20 marzo 2015 | 18:33

Uno degli eventi televisivi più seguiti, i Mondiali di calcio, nel 2022 si giocherà in Qatar in inverno. La finale sarà il 18 dicembre

Ormai è deciso, una delle manifestazioni sportive più seguite a livello mondiale, i mondiali di calcio Qatar 2022, si giocheranno in inverno. Il Comitato Esecutivo della Fifa, riunitosi a Zurigo per stilare il calendario calcistico internazionale 2018-26, ha individuato nel periodo invernale l’unica opzione praticabile a causa delle altissime temperature estive della penisola araba. Esclusi i mesi di gennaio e febbraio, vista la concomitanza con le olimpiadi invernali, la scelta è ricaduta sul mese di dicembre.
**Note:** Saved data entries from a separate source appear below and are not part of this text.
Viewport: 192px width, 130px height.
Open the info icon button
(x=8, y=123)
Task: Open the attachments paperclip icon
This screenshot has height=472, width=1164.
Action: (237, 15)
Ad oggi i sicuro c’è solo la durata del torneo, ridotta a 28 giorni, e la data della finale: il 18 dicembre, in concomitanza con la festa nazionale dell’Emirato, verrà giocata l’attesissima partita conclusiva. Si tratta di una decisione molto criticata, seguita all’ancor più discussa ondata di scandali e corruzione che aveva investito la Fifa all’indomani della decisione di assegnare i mondiali del 2022 proprio al Qatar, dalla quale si era salvato solo l’highlander Joseph Blatter.

Joseph Blatter

Joseph Blatter (foto Fifa.com)

Secondo il Comitita Fifa, le opzioni alternative, tra cui quella fantascientifica di giocare in estate all’interno di stadi climatizzati, si sono dimostrate impraticabili e hanno inevitabilmente portato all’indicazione del periodo invernale come l’unico possibile.
Le federazioni europee protestano timidamente – soprattutto quelle che non prevedono una pausa invernale – ma potranno verosimilmente affogare i propri dispiaceri nei ricchi indennizzi dello sceicco.
Il petroldollaro risolve tutto insomma, con buona pace di Human Right Watch e Amnesty International che denunciano, ormai da anni, la condizione di sfruttamento e schiavitù in cui lavorano gli operai dei cantieri.